(Request) Copy out the stock chart commentary below in full, word for word.

(Excerpt)
>> begin

QQQ VRVP Daily & Weekly Chart

QQQE VRVP Daily & Weekly Chart

43.56%: over 20 EMA | 51.48%: over 50 EMA | 51.48%: over 200 EMA

  • The QQQ continued its expected downside resolution, failing to hold the 200-week moving average at 608 and undercutting sharply to the 600 level before attempting a weak bounce.

  • The selloff has now occurred on two consecutive sessions of expanding relative volume, with both sessions printing roughly 155% relative volume, confirming institutional participation on the downside.

  • Volatility is expanding meaningfully, with Tuesday’s session posting a 3% intraday range versus a 1.4% ADR, and yesterday following up with a 2.5% range, or roughly 1.75x the average daily range.

  • An expansion in both relative volume and ATR simultaneously is a textbook bearish condition, signaling that downside momentum remains unresolved.

  • Any intraday strength continues to be sold aggressively, with no evidence of dip buyers being able to sustain upside follow-through.

  • The equal-weighted NASDAQ (QQQE) is front-running the weakness, with Tuesday’s selloff printing a 2.6% range (2.6x ADR) on 240% relative volume, followed by another high-range, high-volume session yesterday.

  • This confirms that weakness is concentrated in growth and AI-heavy names, rather than being broad-based market stress.

  • Positioning remains the core issue, as crowded AI and speculative growth trades continue to unwind, with retail dip-buying adding fuel to downside pressure rather than stabilizing price.

S&P 400 Midcap

MDY VRVP Daily & Weekly Chart

61.30%: over 20 EMA | 69.84%: over 50 EMA | 69.84%: over 200 EMA

  • Mid-caps continue to demonstrate relative resilience, holding their rising 10-week moving average near 624, where buyers are clearly defending price.

  • At the 10-week EMA, volume shows a strong demand skew, with approximately 260,000 shares traded green versus 140,000 red, confirming active accumulation.

  • Yesterday’s pullback found support at the 20-day EMA, followed by a strong recovery candle on 125% relative volume, the opposite behavior seen in the QQQ.

>> end

(Items)
>> begin

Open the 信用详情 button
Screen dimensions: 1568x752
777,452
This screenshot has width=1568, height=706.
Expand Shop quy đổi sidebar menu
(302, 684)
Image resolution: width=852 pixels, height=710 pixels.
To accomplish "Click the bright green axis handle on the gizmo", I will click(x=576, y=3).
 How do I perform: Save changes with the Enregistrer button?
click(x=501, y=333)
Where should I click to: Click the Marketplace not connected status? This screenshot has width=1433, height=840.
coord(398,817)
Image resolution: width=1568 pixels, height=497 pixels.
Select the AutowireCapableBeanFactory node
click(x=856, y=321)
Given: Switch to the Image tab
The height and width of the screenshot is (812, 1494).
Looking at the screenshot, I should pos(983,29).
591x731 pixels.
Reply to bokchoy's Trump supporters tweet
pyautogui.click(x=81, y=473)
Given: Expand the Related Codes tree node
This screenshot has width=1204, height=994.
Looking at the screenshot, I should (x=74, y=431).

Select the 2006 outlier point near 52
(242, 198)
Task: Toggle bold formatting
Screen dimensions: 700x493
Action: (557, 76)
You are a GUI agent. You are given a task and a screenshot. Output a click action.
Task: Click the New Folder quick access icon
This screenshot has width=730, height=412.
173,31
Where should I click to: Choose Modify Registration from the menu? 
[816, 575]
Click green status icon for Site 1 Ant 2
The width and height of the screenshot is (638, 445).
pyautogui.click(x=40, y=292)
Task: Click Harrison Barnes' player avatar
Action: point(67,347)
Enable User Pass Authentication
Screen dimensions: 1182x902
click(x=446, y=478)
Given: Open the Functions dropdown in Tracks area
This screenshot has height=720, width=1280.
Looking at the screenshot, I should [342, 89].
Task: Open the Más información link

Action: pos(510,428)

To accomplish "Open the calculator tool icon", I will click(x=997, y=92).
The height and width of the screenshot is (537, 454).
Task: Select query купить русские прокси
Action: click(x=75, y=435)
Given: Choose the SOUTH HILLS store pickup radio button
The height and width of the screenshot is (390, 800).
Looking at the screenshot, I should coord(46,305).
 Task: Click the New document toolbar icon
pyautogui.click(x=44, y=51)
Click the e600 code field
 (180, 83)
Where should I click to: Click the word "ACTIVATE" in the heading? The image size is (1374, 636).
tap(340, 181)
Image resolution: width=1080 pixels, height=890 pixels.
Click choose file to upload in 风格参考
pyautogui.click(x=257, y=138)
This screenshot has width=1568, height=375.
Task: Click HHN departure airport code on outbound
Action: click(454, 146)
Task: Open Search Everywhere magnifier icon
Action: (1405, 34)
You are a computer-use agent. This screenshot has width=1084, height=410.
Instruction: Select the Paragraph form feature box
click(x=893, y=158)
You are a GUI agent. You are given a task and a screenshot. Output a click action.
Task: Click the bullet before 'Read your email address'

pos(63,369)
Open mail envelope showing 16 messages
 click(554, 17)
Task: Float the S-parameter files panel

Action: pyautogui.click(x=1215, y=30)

>> end

(Response)
QQQ VRVP Daily & Weekly Chart

QQQE VRVP Daily & Weekly Chart

43.56%: over 20 EMA | 51.48%: over 50 EMA | 51.48%: over 200 EMA

  • The QQQ continued its expected downside resolution, failing to hold the 200-week moving average at 608 and undercutting sharply to the 600 level before attempting a weak bounce.

  • The selloff has now occurred on two consecutive sessions of expanding relative volume, with both sessions printing roughly 155% relative volume, confirming institutional participation on the downside.

  • Volatility is expanding meaningfully, with Tuesday’s session posting a 3% intraday range versus a 1.4% ADR, and yesterday following up with a 2.5% range, or roughly 1.75x the average daily range.

  • An expansion in both relative volume and ATR simultaneously is a textbook bearish condition, signaling that downside momentum remains unresolved.

  • Any intraday strength continues to be sold aggressively, with no evidence of dip buyers being able to sustain upside follow-through.

  • The equal-weighted NASDAQ (QQQE) is front-running the weakness, with Tuesday’s selloff printing a 2.6% range (2.6x ADR) on 240% relative volume, followed by another high-range, high-volume session yesterday.

  • This confirms that weakness is concentrated in growth and AI-heavy names, rather than being broad-based market stress.

  • Positioning remains the core issue, as crowded AI and speculative growth trades continue to unwind, with retail dip-buying adding fuel to downside pressure rather than stabilizing price.

S&P 400 Midcap

MDY VRVP Daily & Weekly Chart

61.30%: over 20 EMA | 69.84%: over 50 EMA | 69.84%: over 200 EMA

  • Mid-caps continue to demonstrate relative resilience, holding their rising 10-week moving average near 624, where buyers are clearly defending price.

  • At the 10-week EMA, volume shows a strong demand skew, with approximately 260,000 shares traded green versus 140,000 red, confirming active accumulation.

  • Yesterday’s pullback found support at the 20-day EMA, followed by a strong recovery candle on 125% relative volume, the opposite behavior seen in the QQQ.